Freud documented the lamprey’s spinal nerve cells and ganglia and the nerve plexus in the dorsal ridge, which he published in his first scientific publication in 1877, three months before the one on the eels. By 1882, he had published five scientific papers on the nervous system of fish and crayfish. Freud subsequently published a 37-page paper on the structure of the cells and nerve fibres of the crayfish. This paper is very important since it demonstrated that the nerve fibre, what we now call the axon, is an extension of the neurone body. Freud was able to distinguish separate fibrils following straight courses, as well as concentric loops of striae surrounding the nerves. Some authors have deemed Freud’s research work on the nervous tissue of the lamprey and the crayfish as determinant in the discovery of the neuron. Bear in mind that Santiago Ramon y Cajal obtained his first microscope in 1876 (as Freud was visiting Trieste) and published his neuron theory in 1888.
In 1884, Freud initiated his work in psychiatry so a pair of inquisitive eyes were lost for the analysis of model organisms and comparative microscopy. Freud apparently enjoyed pure research and his hours in the microscope. What would have happened if he would have continued working as a comparative microscopist instead of dedicating his life to psychoanalysis? Calderon de la Barca wrote in his Life is a Dream: ‘This life is but a dream, and dreams are only dreams’, or… do dreams, especially wet ones, need to be interpreted? Maybe yes!
Bibliography of Freud on the subject of marine and freshwater creatures
Freud, S. (1877) Uber den Ursprung der hinteren Nervenwurzeln im Rückenmark von Ammocoetes (Petromyzon Planen). Sitz.Ber.d.Akad.Wiss. Wien, Math.Naturwiss.Cl. III. Abth. 75: 1-13.
Freud, S. (1877).
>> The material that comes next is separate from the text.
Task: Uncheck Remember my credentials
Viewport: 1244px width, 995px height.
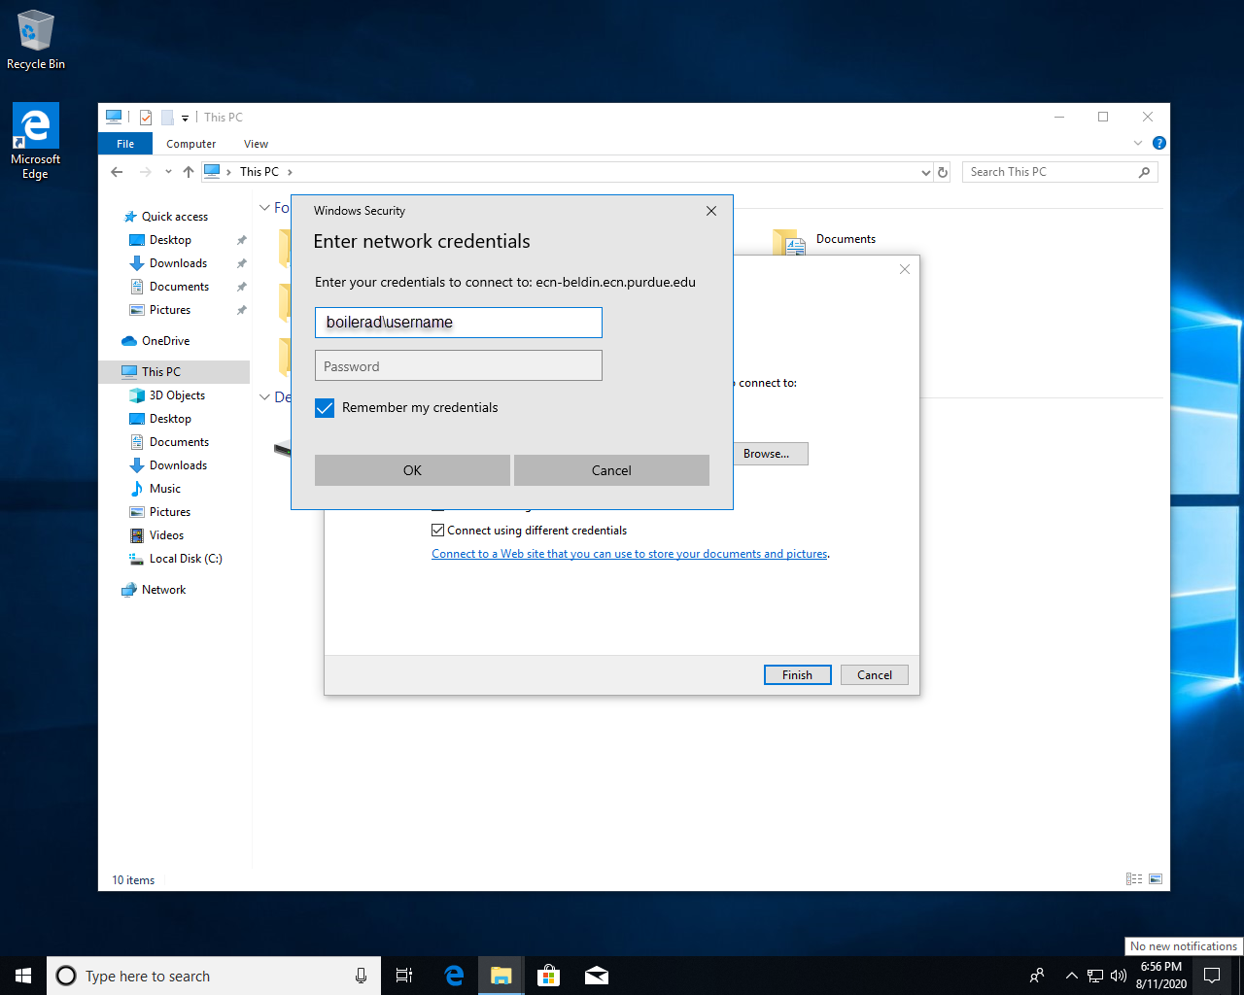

Beobachtungen über Gestaltung und feineren Bau der als Hoden beschriebenen Lappenorgane des Aals. Sitz.Ber.d.Akad.Wiss. Wien, Math.Naturwiss.Cl. III. Abth. 75: 419-431.
Freud, S. (1878) Über Spinalganglien und Rückenmark des Petromyzon. Sitz.Ber.d.Akad.Wiss. Wien, Math.Naturwiss.Cl. III. Abt. 78:81-167.
Freud, S. (1879). Eine Notiz über eine Methode zur anatomischen Präparation des Nervensystems. Zentralblatt der medizinischen Wissenschaft, 17/26: 468-469.
Freud, S. (1882) Über den Bau der Nervenfasern und Nervenzellen beim Flußkrebs. Sitz.Ber.d.Akad.Wiss. Wien, Math.Naturwiss.Cl. III. Abt. 85:9-46.